The newly renamed West Health Institute may have dropped "wireless" from its name a month ago, but its first commercial spinoff fits firmly within the institute's roots.
La Jolla, Calif.-based West Health has formed Sense4Baby to market a wireless fetal monitor by the same name. The company, which, according to the institute, has received a "significant funding commitment" from the West Health Investment Fund, is the first to take up residence at the new West Health Incubator.
The device provides remote monitoring of high-risk pregnancies. A sensor worn around the belly of a pregnant woman captures the heart rate of both the fetus and the expectant mother, and also keeps tabs on uterus contractions. The sensor connects by Bluetooth to a smartphone or tablet, which uploads data to a secure cloud for retrieval by a remote obstetrician.
West Health personnel developed the product in-house with a proprietary sensor, radio crystals, wireless chip, motherboard, software and hardware. In partnership with the Carlos Slim Health Institute, West continues to test the technology at clinics in the Mexican state of Yucatan.

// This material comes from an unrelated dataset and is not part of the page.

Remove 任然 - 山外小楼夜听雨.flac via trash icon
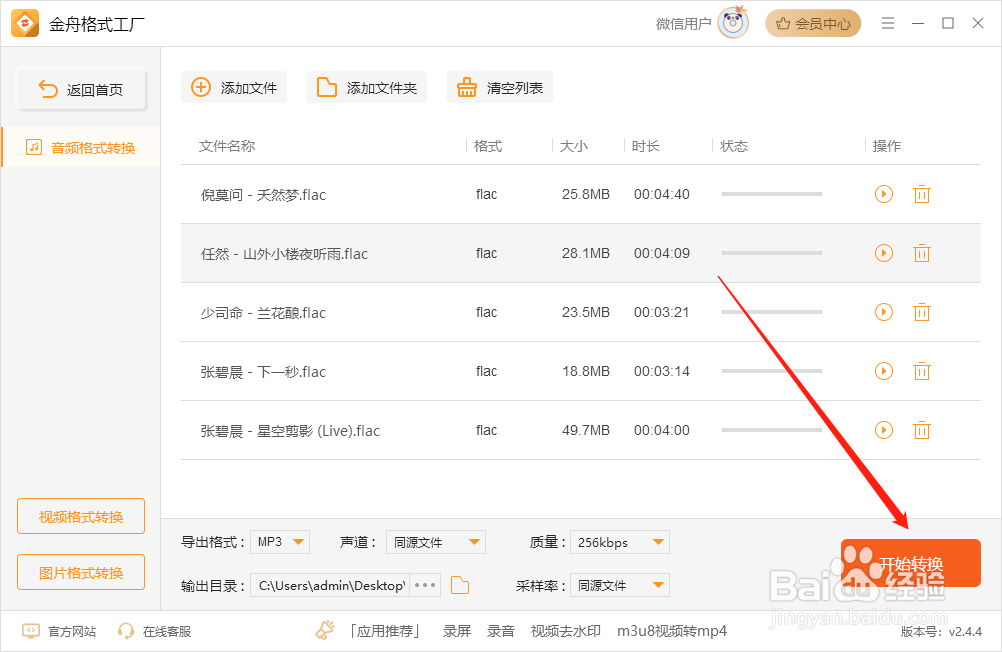 point(921,253)
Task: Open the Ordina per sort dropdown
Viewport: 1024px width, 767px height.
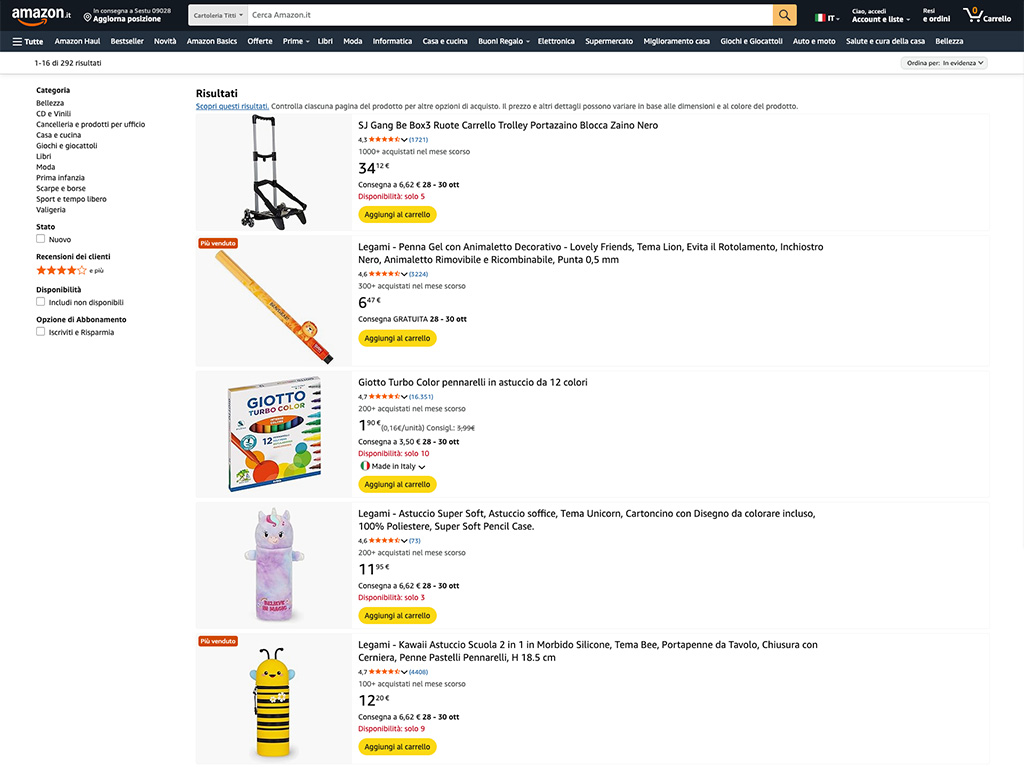Action: pyautogui.click(x=945, y=63)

"The Sense4Baby platform represents the potential to overcome traditional barriers to accessing quality care for high-risk expectant mothers, while lowering the cost of care," Barry Hudson, vice president of business development for Sense4Baby, says in a press release.
West Health estimates, based on its own research, that technology like Sense4Baby has the potential to produce $1.4 billion in annual savings in the U.S. by eliminating unnecessary testing, avoiding hospitalizations, cutting down on patient transportation costs and improving outcomes. High-risk pregnancies often require the mother to visit a doctor weekly for a non-stress test to measure fetal heart rate and uterine contractions, the institute says.
"Currently, high-risk moms have to go to an OB's office and have routine non-stress testing done when they're suspected of being at high risk. That strategy is moving the mom instead of just moving the data," Dr. Joseph M. Smith, chief medical officer and chief science officer of West Health, says in a video produced by the institute.
"By developing technology that can be deployed wherever Mom is, we can make sure that those tests can occur, decreasing the intrusion of healthcare into Mom's life, and at the same time, doing a better job of collecting that data remotely," Smith adds.